Expression of the genetic information in organisms occurs mainly in two stages. In the first stage, called transcription, the information contained in the cell’s DNA is transferred to a “messenger” RNA (mRNA). Protein synthesis actually occurs in the second stage called translation, which is sub-divided into three steps - initiation, elongation, and termination. At the initiation step, the small subunit of the ribosome binds with the i-tRNA and the mRNA at its “start” location, and joins with the large subunit of the ribosome with the help of many small proteins. This collaborative set up of the ribosomal subunits, mRNA and i-tRNA ensures correct encoding of the genetic information in the mRNA into protein. In the elongation step, the ribosome makes the protein by bringing together the building blocks of protein - amino acids- in response to the information available in the mRNA. The termination step is reached when the ribosome encounters the “stop” location on the mRNA, thus bringing the process to a stop. This step is then followed by a process that separates the two subunits of ribosomes so as to make them available for another round of protein synthesis.

In the current investigation, the researchers carried out an indepth study using Northern blotting, a technique used to detect the RNAs of interest from the entire RNA mix, on two strains of E. coli - a wild type strain and a mutant strain with three of its four i-tRNA genes removed. The mutant strain showed sensitivity to cold and the researchers also observed an increased accumulation of immature 16S rRNA which is a sub-component of the 30S (the smaller subunit) ribosome. Further, when the missing i-tRNAs were genetically introduced into the mutant strain, both cold insensitivity and the maturation flaws in 16S rRNA were corrected.

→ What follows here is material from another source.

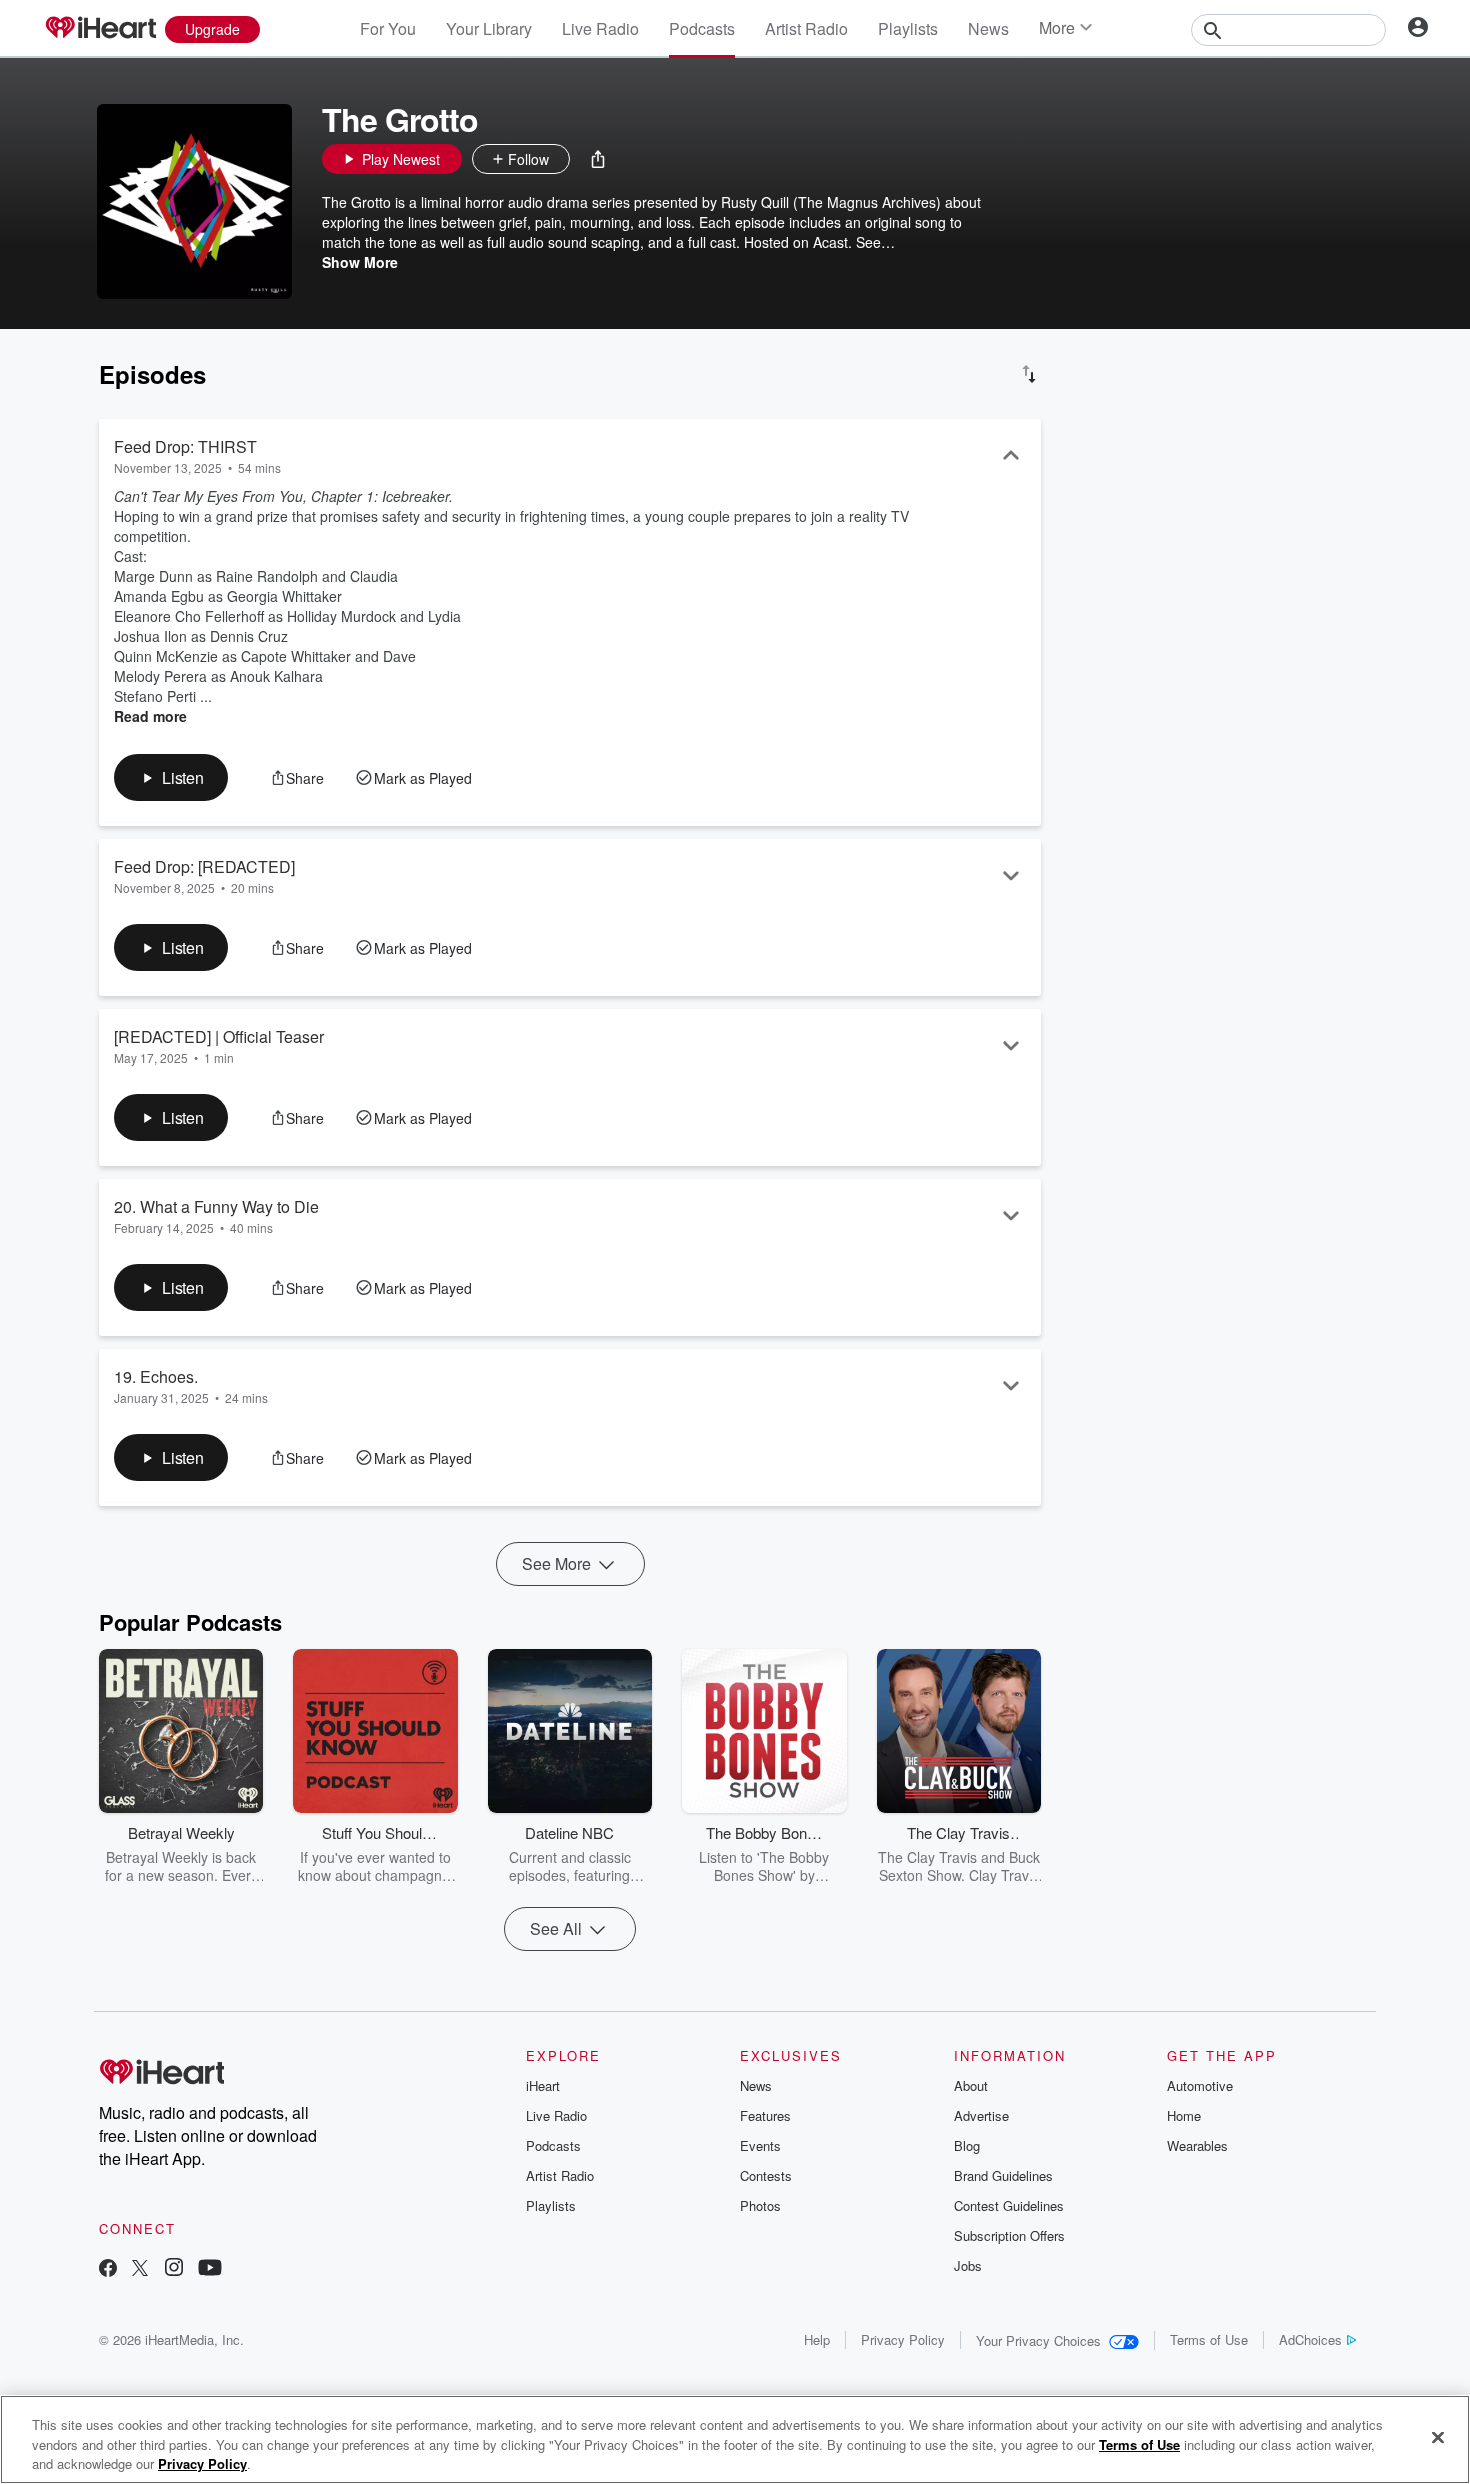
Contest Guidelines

The researchers used specific inhibitors to halt translation in cells at different stages. They found that most of the inhibitors did not significantly impede 16S rRNA maturation; however, the inhibitors that interfered with i-tRNA binding to the 30S ribosome did, highlighting the importance of  i-tRNA dependent ribosome maturation during the pioneering round (the first time a newly assembled 30S ribosome is used) of translation initiation. “Pioneering round of initiation seems to flag the culmination of the ribosome maturation process”, suggests Dr. Varshney.

This study provides a model to study the role of i-tRNA in ribosome biogenesis and also alludes to the translation stage at which maturation occurs. “We will now follow up how deficiency of i-tRNA affects translation of the mRNA pool in the cell. Deficiencies in ribosome maturation would result in the generation of heterogenous pool of ribosomes which could translate the mRNA pools differentially and result in an altered proteome in the cell”, concludes Dr. Varshney, talking about the future course of research.